Critical illness associations

The international team of researchers analysed over 24,000 cases of severe and critical COVID-19 based on microarray genotype and whole-genome sequencing data from the GenOMICC study, ISARIC4C and the SCOURGE consortium. They also used previously published work to conduct a meta-analysis, putting their results in the context of existing knowledge.

They found 49 genome-wide associations, and 16 of these had not been reported previously; a full list is available in Table 1 of the paper.

Many of the associations were linked to the pathogen–host interaction, including those previously identified, such as the entry receptor ACE2, the host protease TMPRSS2 that facilitates viral entry and RAB2A, which is involved in viral replication.

Disease mechanisms

The researchers then quantified the effect of gene expression in disease-relevant tissues, and found associations between severe COVID-19 and gene expression in lung, blood, and monocytes.

They also assessed the effect of the genetic variation on circulating protein levels, and identified 15 unique proteins linked to critical illness, several of which were not seen in previous studies.
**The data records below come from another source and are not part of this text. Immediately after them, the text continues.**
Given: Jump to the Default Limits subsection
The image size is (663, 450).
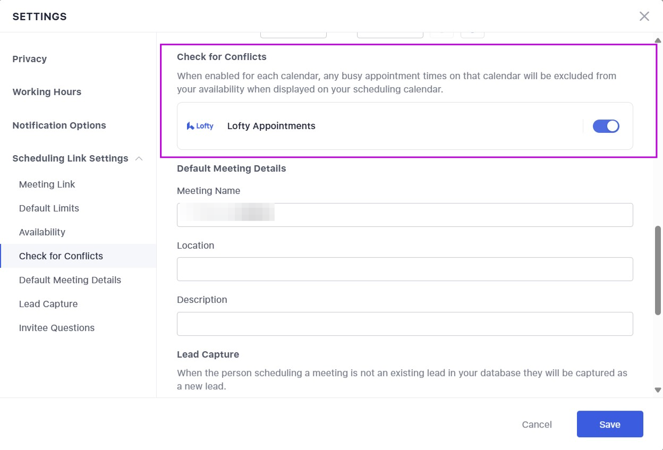Looking at the screenshot, I should pyautogui.click(x=49, y=208).
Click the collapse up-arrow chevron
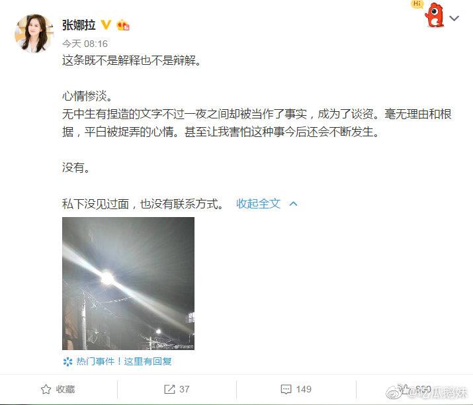 click(x=293, y=204)
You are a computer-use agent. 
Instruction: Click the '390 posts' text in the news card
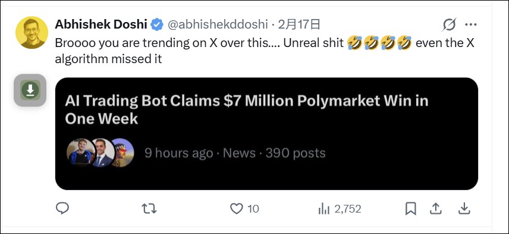(296, 153)
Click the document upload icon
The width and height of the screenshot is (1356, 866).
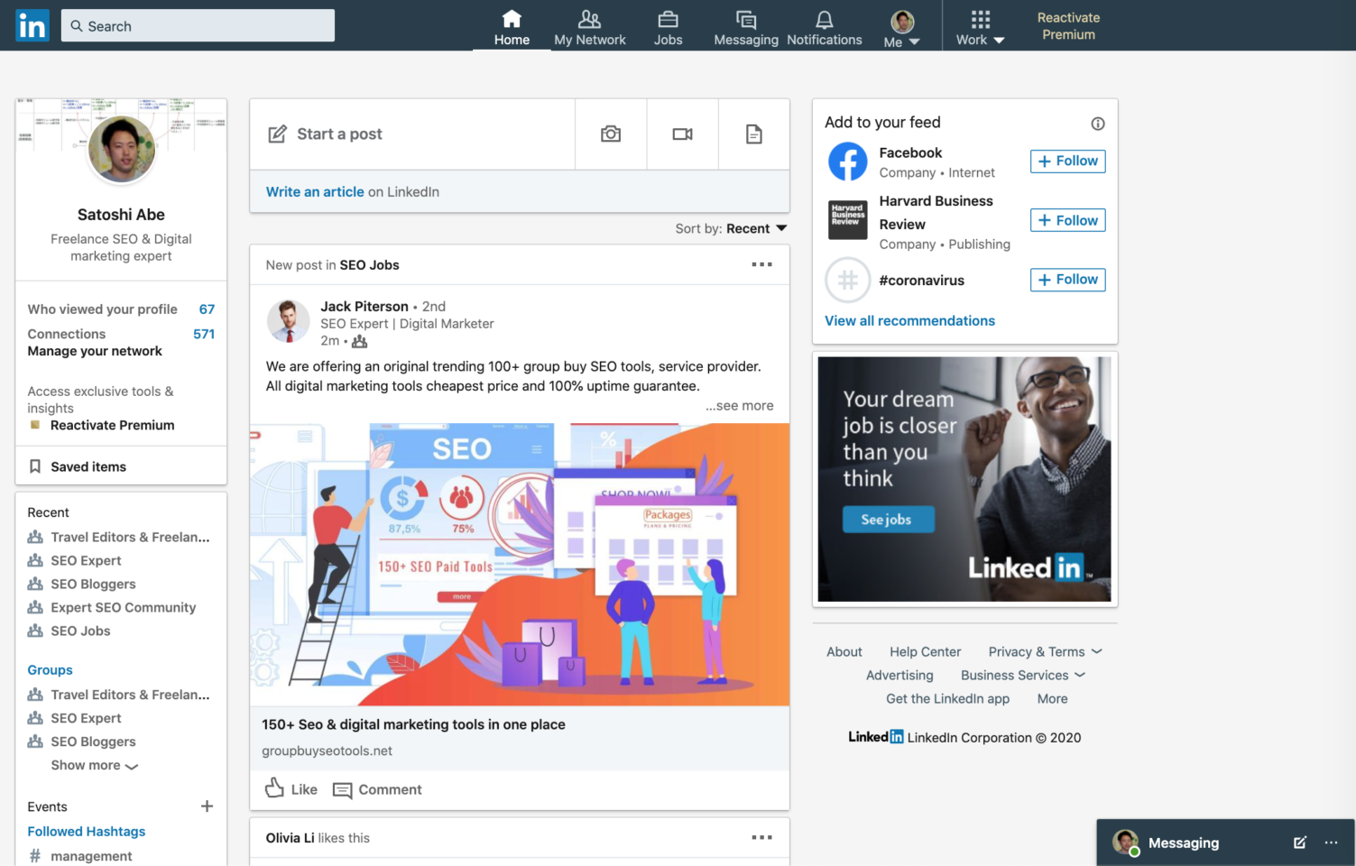coord(753,134)
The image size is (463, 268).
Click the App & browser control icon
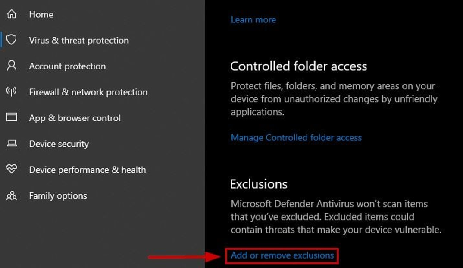pyautogui.click(x=12, y=118)
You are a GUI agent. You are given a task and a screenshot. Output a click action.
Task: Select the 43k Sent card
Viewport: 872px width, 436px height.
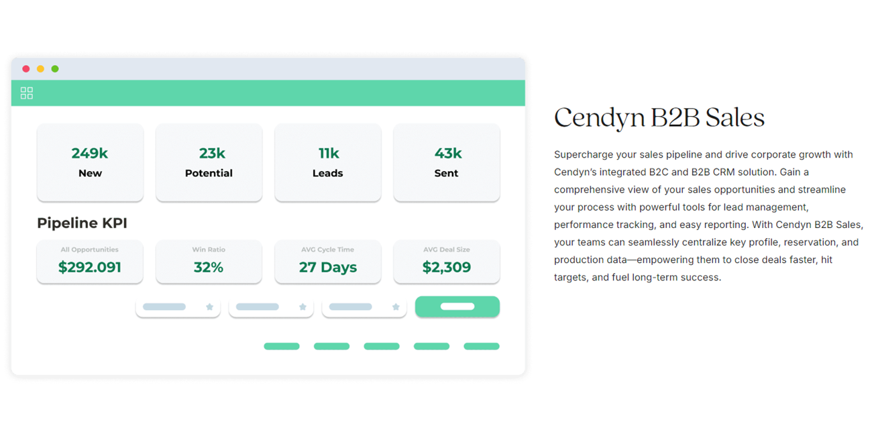[x=447, y=162]
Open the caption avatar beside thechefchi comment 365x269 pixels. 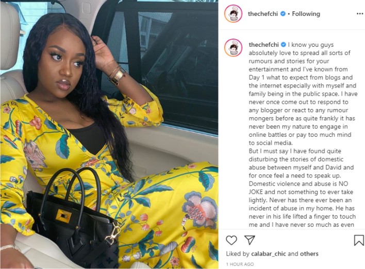233,48

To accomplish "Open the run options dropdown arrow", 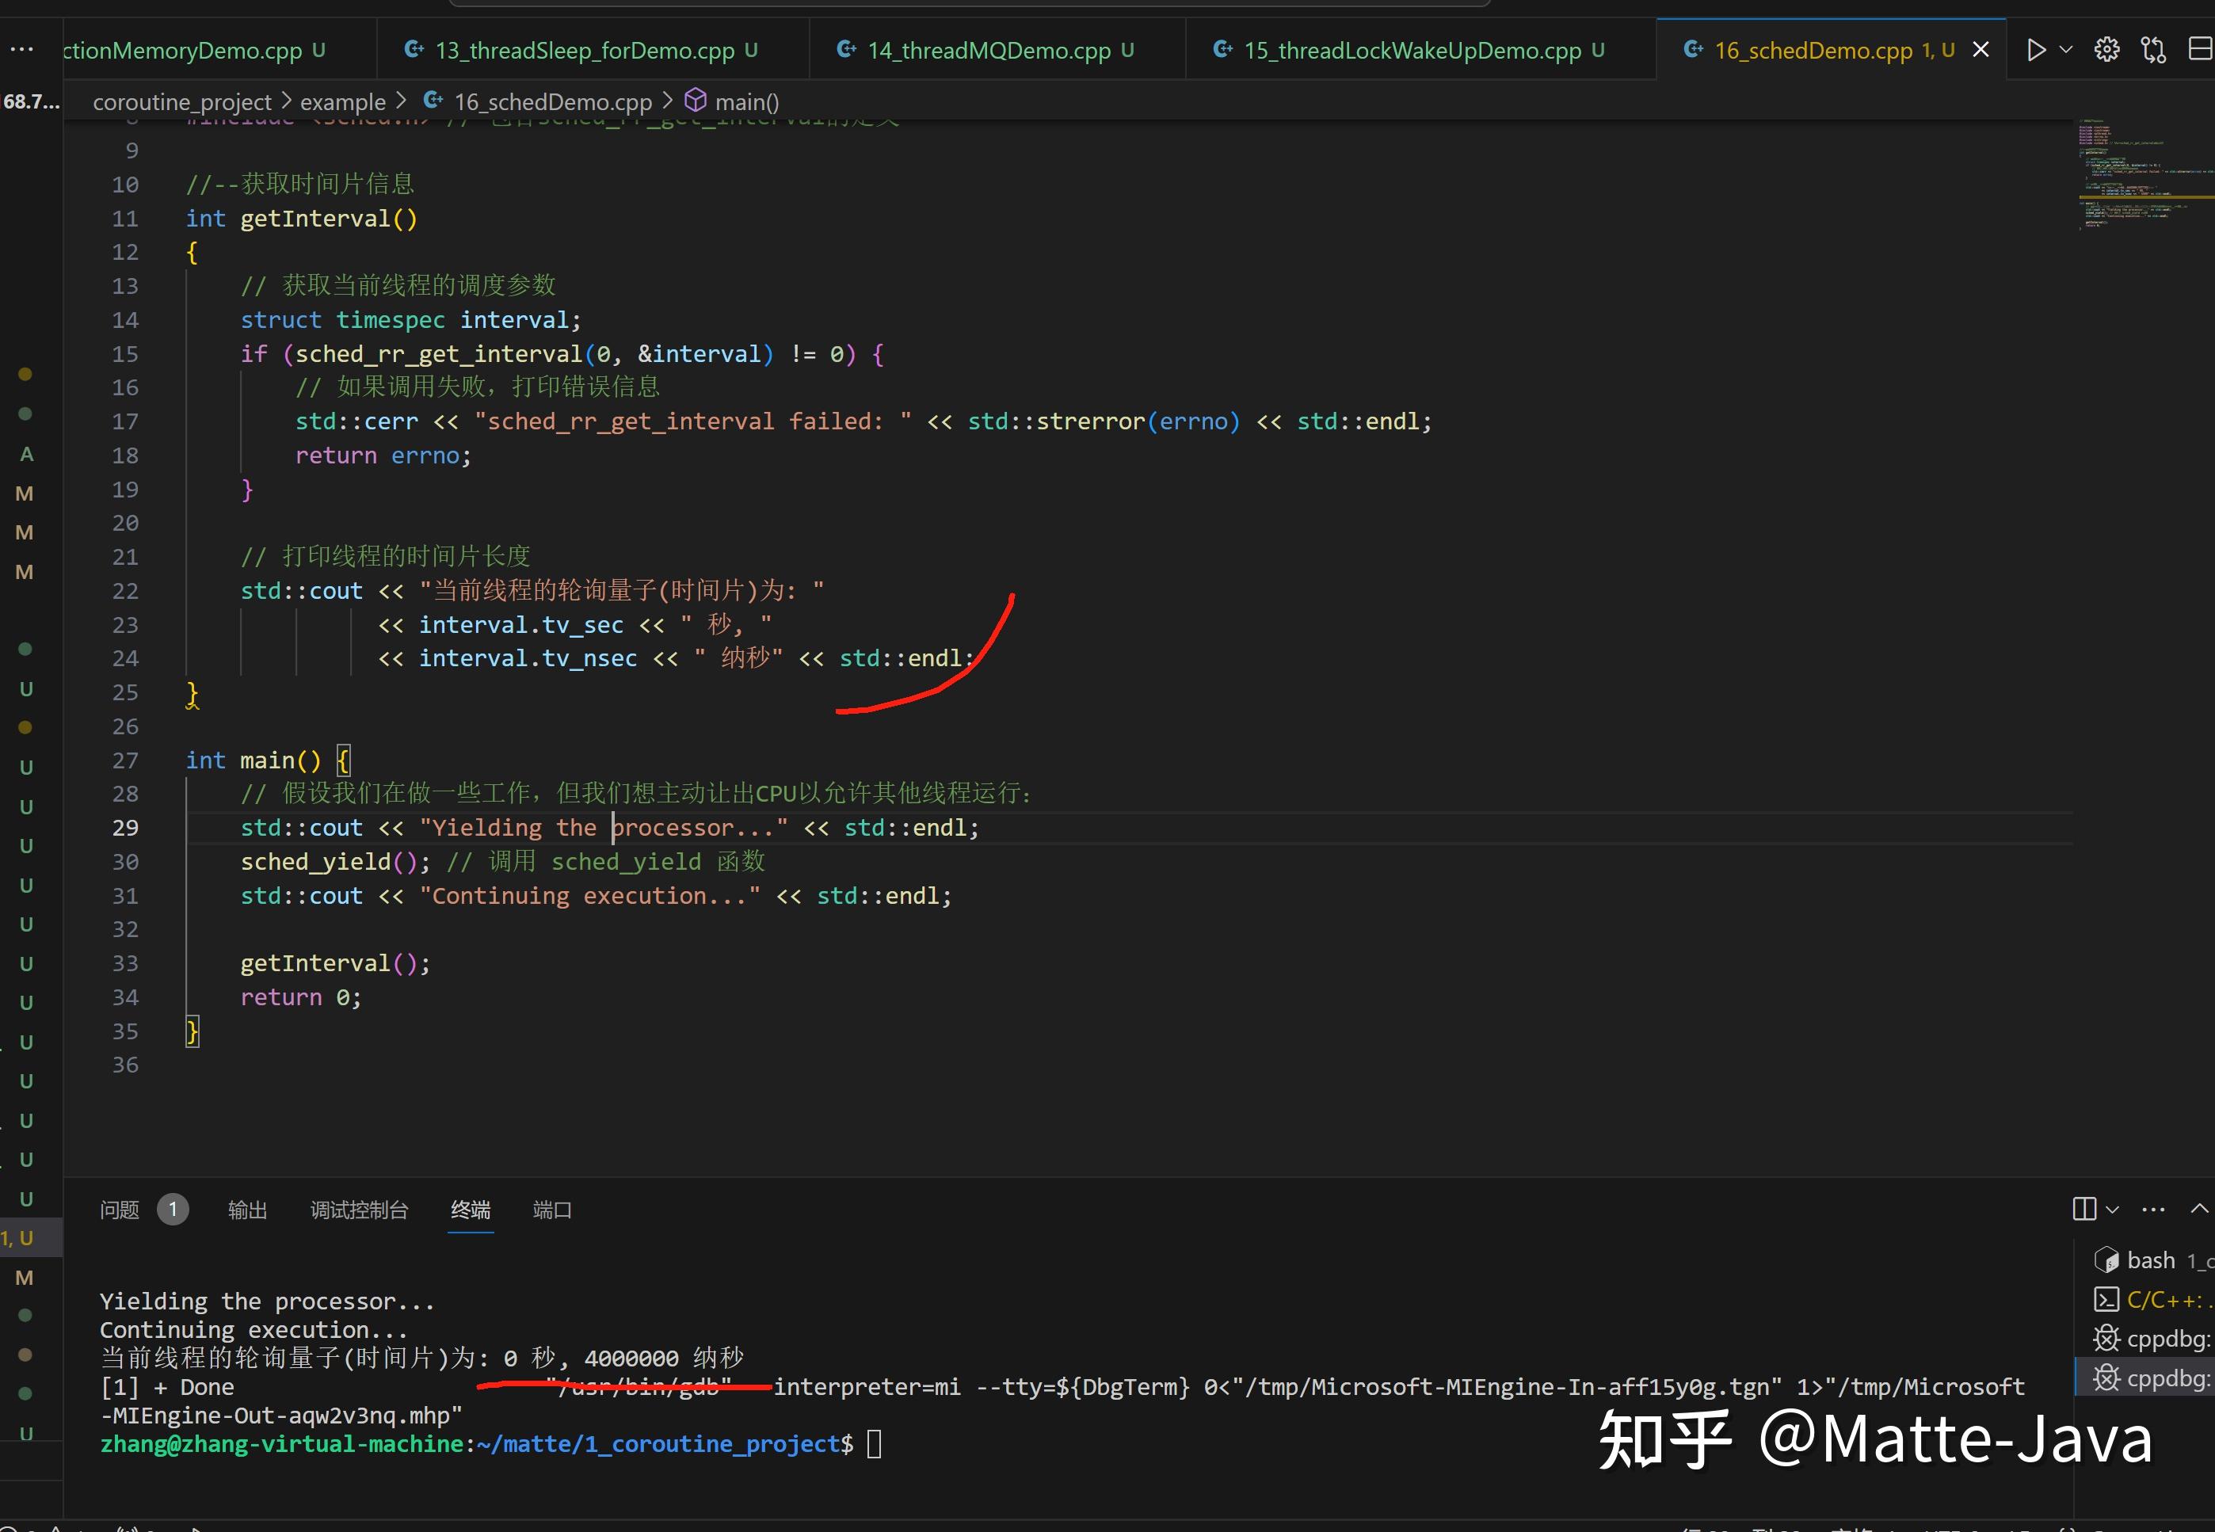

These proteins included those with known roles in sepsis and blood clotting, namely the neutrophil effector enzyme myeloperoxidase, the innate immune pattern recognition receptor MBL2 and ADAMTS13, which is involved in coagulation.

Druggable targets

Finally, the researchers assessed if any of the proteins that were linked to severe disease might be easily targeted through the use of existing drugs – that is, drug repurposing. To this end, they found potentially druggable targets including JAK1 (involved in inflammatory signalling), PDE4A (monocyte–macrophage activation) SLC2A5 and AK5 (immune metabolism) and TMPRSS2 and RAB2A (viral entry and replication).

Moreover, they found a positive association between the expression of the inflammatory cytokine tumour necrosis factor (TNF) and severe disease; this finding indicates that currently available TNF inhibitors might be effective in severe COVID-19.

“[The study] expands our understanding of how genetic differences between people lead to differences in their risk of developing life-threatening illness in Covid-19,” said study author Konrad Rawlik in a press release. “Most importantly, these results point us at already available drugs which could be repurposed to treat severe Covid-19.”